*** Opening RECORDS FOR PROCESSING ***

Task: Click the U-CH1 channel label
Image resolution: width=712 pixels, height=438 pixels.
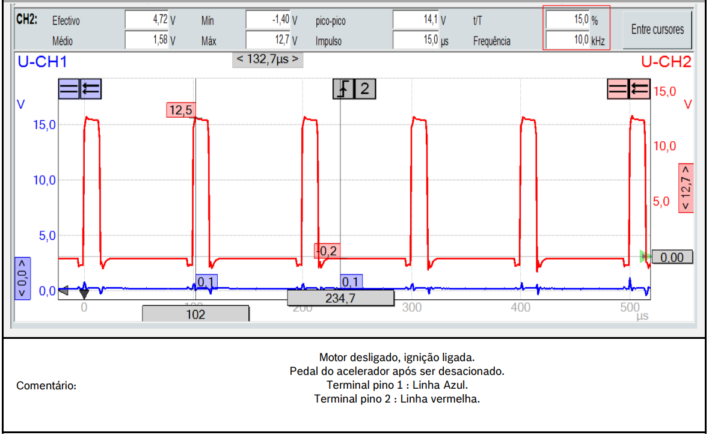Action: click(42, 61)
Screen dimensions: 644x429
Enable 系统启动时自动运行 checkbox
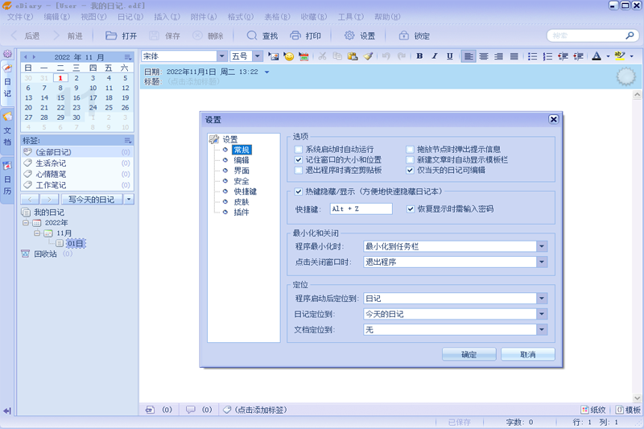(x=299, y=150)
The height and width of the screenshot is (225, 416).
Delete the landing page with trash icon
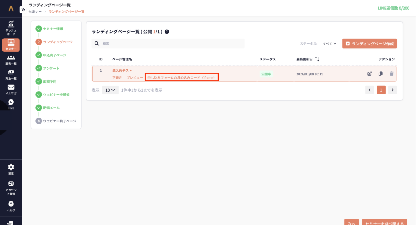point(392,74)
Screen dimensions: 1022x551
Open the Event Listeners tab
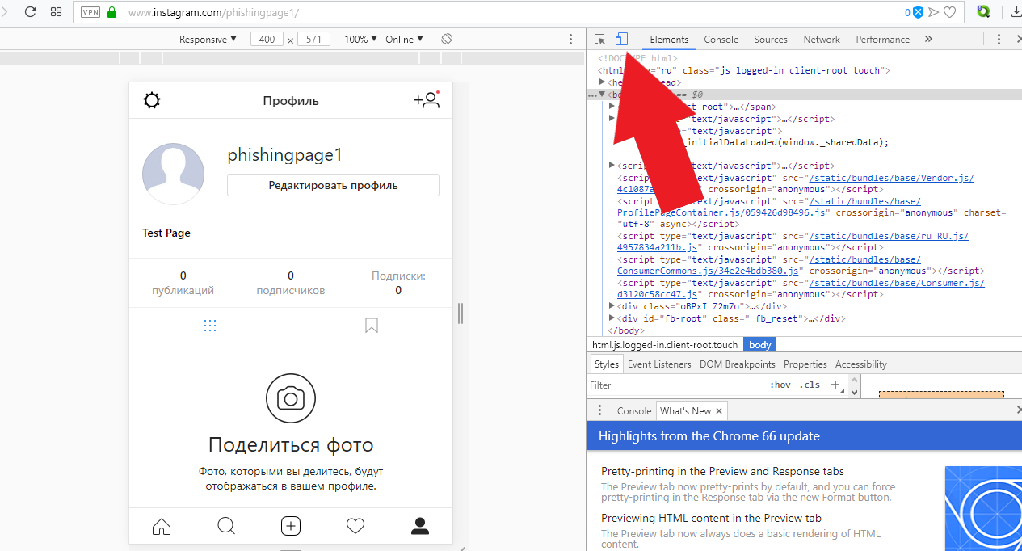pos(658,364)
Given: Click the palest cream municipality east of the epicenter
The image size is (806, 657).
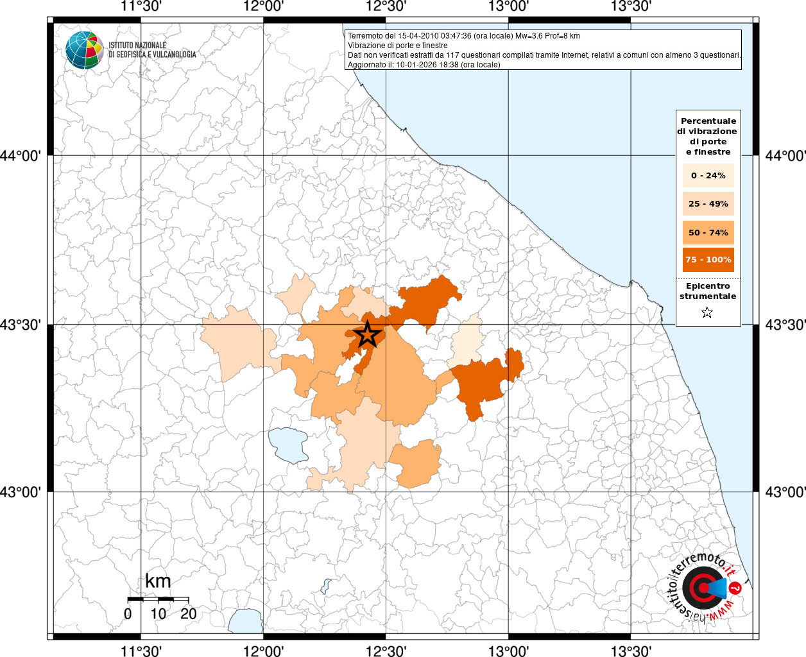Looking at the screenshot, I should point(467,340).
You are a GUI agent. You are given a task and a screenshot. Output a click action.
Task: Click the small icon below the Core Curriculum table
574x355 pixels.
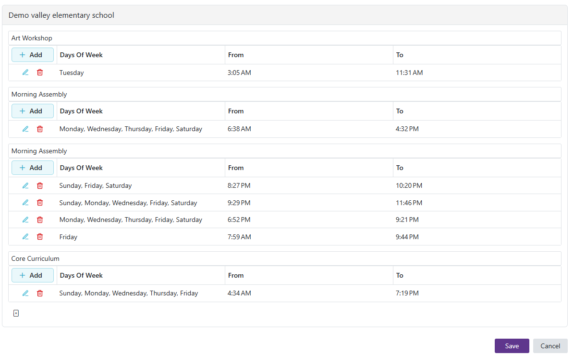coord(16,313)
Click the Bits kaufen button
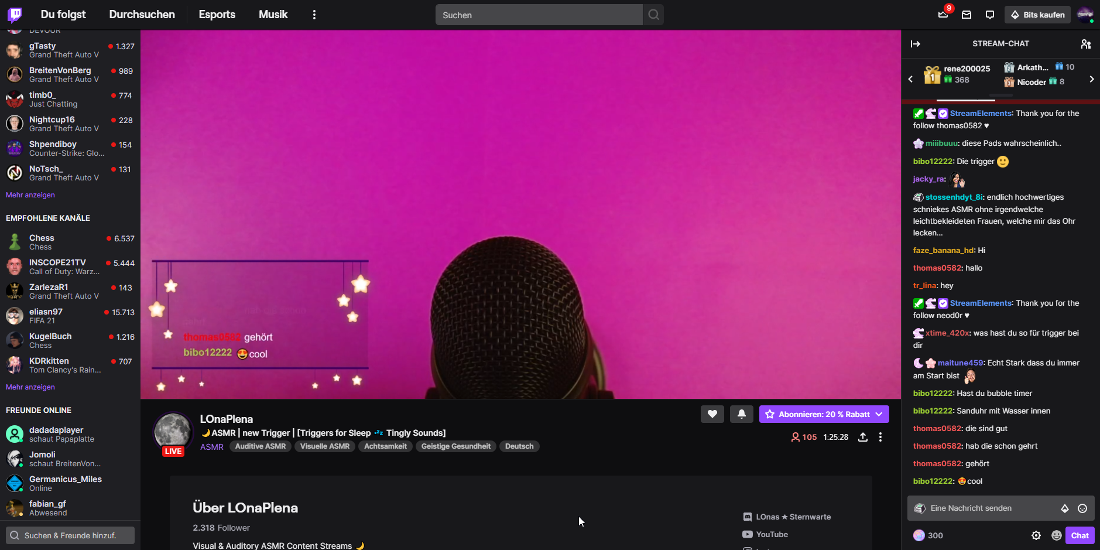The width and height of the screenshot is (1100, 550). click(x=1037, y=15)
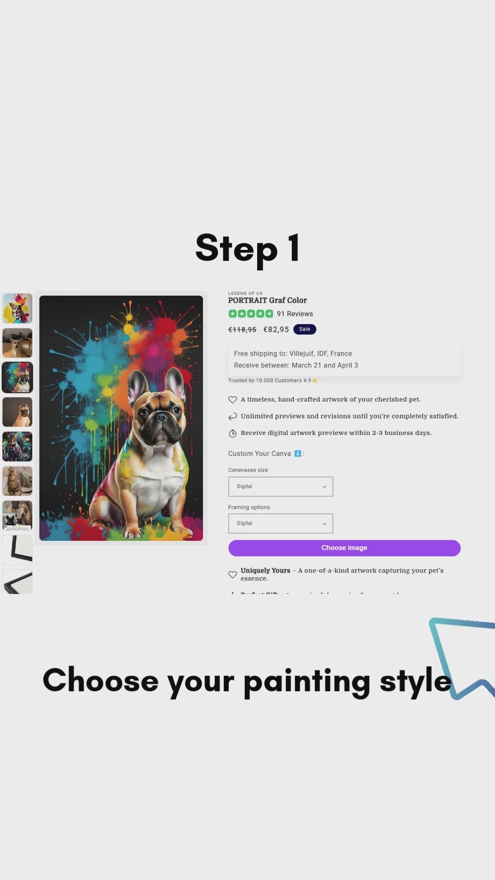Click the dark blue Sale badge

[x=305, y=330]
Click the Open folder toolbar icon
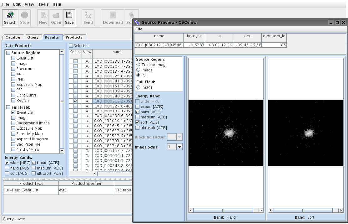 (x=56, y=18)
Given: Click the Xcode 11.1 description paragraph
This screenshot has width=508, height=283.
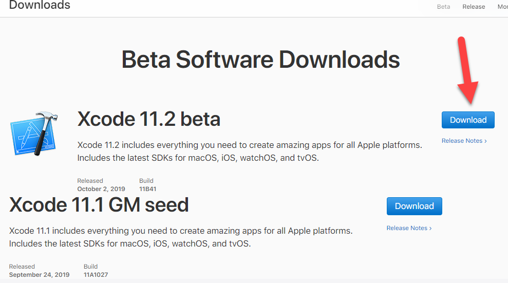Looking at the screenshot, I should pos(181,237).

*** Closing RECORDS FOR PROCESSING ***

Would you output the full listing exactly as it stands, minus the images?

**SOLUTION BELOW**:
Task: Click the U-CH1 channel label
Image resolution: width=712 pixels, height=438 pixels.
Action: click(42, 61)
Screen dimensions: 644x429
Enable 系统启动时自动运行 checkbox
(x=299, y=150)
The height and width of the screenshot is (225, 416).
Delete the landing page with trash icon
point(392,74)
Screen dimensions: 1022x551
Open the Event Listeners tab
pos(658,364)
Given: Click the palest cream municipality east of the epicenter
The image size is (806, 657).
Looking at the screenshot, I should point(467,340).
You are a GUI agent. You are given a task and a screenshot. Output a click action.
Task: Click the small icon below the Core Curriculum table
574x355 pixels.
coord(16,313)
Click the Bits kaufen button
The width and height of the screenshot is (1100, 550). click(x=1037, y=15)
Click the dark blue Sale badge

[x=305, y=330]
Click the Open folder toolbar icon
 (x=56, y=18)
Given: Click the Xcode 11.1 description paragraph
This screenshot has width=508, height=283.
Looking at the screenshot, I should pos(181,237).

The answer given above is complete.